*Set exercise*: Rewrite every line of the records below as a JSON list of strings, with one string per line and blank lines omitted.

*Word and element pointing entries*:
——

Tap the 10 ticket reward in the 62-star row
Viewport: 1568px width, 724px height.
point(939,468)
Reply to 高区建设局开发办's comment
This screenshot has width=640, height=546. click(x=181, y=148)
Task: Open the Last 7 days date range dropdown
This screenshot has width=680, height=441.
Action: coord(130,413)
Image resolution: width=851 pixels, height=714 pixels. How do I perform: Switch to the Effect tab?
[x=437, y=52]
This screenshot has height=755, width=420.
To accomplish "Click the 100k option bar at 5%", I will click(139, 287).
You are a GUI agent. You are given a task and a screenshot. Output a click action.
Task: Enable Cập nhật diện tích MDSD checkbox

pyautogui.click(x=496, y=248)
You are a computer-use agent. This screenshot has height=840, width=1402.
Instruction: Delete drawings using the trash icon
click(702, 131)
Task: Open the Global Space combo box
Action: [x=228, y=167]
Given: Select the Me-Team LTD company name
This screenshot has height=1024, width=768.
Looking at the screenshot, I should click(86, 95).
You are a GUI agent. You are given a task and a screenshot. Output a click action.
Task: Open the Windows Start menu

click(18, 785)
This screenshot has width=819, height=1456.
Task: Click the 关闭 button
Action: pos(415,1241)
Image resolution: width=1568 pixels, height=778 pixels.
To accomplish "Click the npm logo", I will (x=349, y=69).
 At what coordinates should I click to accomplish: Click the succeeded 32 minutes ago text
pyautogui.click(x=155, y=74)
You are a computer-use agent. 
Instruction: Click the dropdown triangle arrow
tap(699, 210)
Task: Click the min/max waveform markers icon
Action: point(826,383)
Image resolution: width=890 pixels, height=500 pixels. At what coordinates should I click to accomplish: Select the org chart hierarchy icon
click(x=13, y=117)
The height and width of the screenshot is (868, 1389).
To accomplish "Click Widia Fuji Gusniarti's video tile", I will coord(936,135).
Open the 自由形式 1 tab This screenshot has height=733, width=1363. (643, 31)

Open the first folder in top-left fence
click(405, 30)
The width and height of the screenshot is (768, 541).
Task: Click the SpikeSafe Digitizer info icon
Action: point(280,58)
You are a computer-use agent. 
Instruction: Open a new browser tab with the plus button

——

*Final result*:
[
  "Tap the 10 ticket reward in the 62-star row",
  "Viewport: 1568px width, 724px height.",
  "point(939,468)",
  "Reply to 高区建设局开发办's comment",
  "This screenshot has width=640, height=546. click(x=181, y=148)",
  "Task: Open the Last 7 days date range dropdown",
  "This screenshot has width=680, height=441.",
  "Action: coord(130,413)",
  "Image resolution: width=851 pixels, height=714 pixels. How do I perform: Switch to the Effect tab?",
  "[x=437, y=52]",
  "This screenshot has height=755, width=420.",
  "To accomplish \"Click the 100k option bar at 5%\", I will click(139, 287).",
  "You are a GUI agent. You are given a task and a screenshot. Output a click action.",
  "Task: Enable Cập nhật diện tích MDSD checkbox",
  "pyautogui.click(x=496, y=248)",
  "You are a computer-use agent. This screenshot has height=840, width=1402.",
  "Instruction: Delete drawings using the trash icon",
  "click(702, 131)",
  "Task: Open the Global Space combo box",
  "Action: [x=228, y=167]",
  "Given: Select the Me-Team LTD company name",
  "This screenshot has height=1024, width=768.",
  "Looking at the screenshot, I should click(86, 95).",
  "You are a GUI agent. You are given a task and a screenshot. Output a click action.",
  "Task: Open the Windows Start menu",
  "click(18, 785)",
  "This screenshot has width=819, height=1456.",
  "Task: Click the 关闭 button",
  "Action: pos(415,1241)",
  "Image resolution: width=1568 pixels, height=778 pixels.",
  "To accomplish \"Click the npm logo\", I will (x=349, y=69).",
  " At what coordinates should I click to accomplish: Click the succeeded 32 minutes ago text",
  "pyautogui.click(x=155, y=74)",
  "You are a computer-use agent. ",
  "Instruction: Click the dropdown triangle arrow",
  "tap(699, 210)",
  "Task: Click the min/max waveform markers icon",
  "Action: point(826,383)",
  "Image resolution: width=890 pixels, height=500 pixels. At what coordinates should I click to accomplish: Select the org chart hierarchy icon",
  "click(x=13, y=117)",
  "The height and width of the screenshot is (868, 1389).",
  "To accomplish \"Click Widia Fuji Gusniarti's video tile\", I will coord(936,135).",
  "Open the 自由形式 1 tab This screenshot has height=733, width=1363. (643, 31)",
  "Open the first folder in top-left fence",
  "click(405, 30)",
  "The width and height of the screenshot is (768, 541).",
  "Task: Click the SpikeSafe Digitizer info icon",
  "Action: point(280,58)",
  "You are a computer-use agent. ",
  "Instruction: Open a new browser tab with the plus button"
]